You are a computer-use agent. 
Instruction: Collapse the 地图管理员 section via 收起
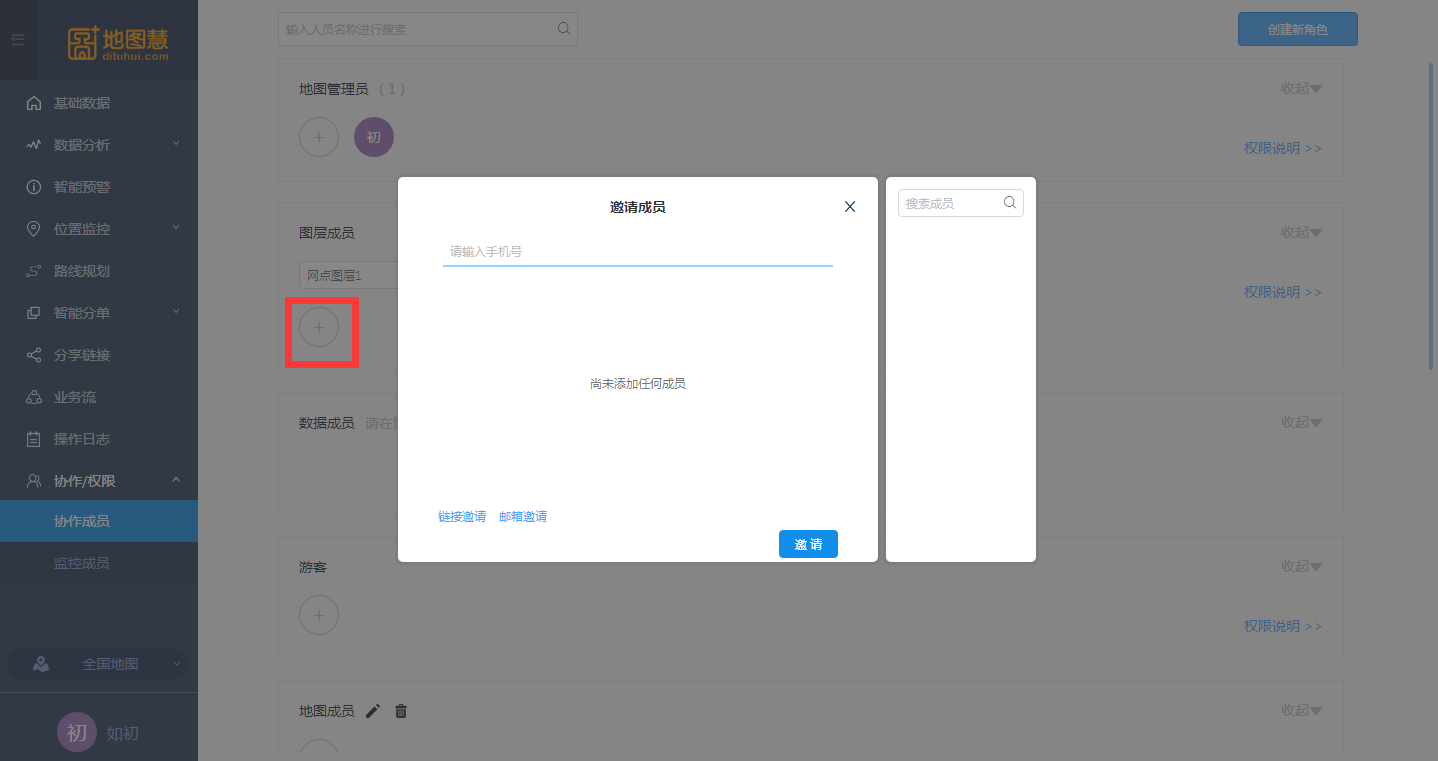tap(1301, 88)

--

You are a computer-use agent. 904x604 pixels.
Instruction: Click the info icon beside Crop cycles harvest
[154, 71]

--

- **What you should do**: Wherever the string "computer" occurs in the listing, return the line it sits on.

- **Result of this exercise**:
You are a computer-use agent. 
You are a computer-use agent. 904x604 pixels.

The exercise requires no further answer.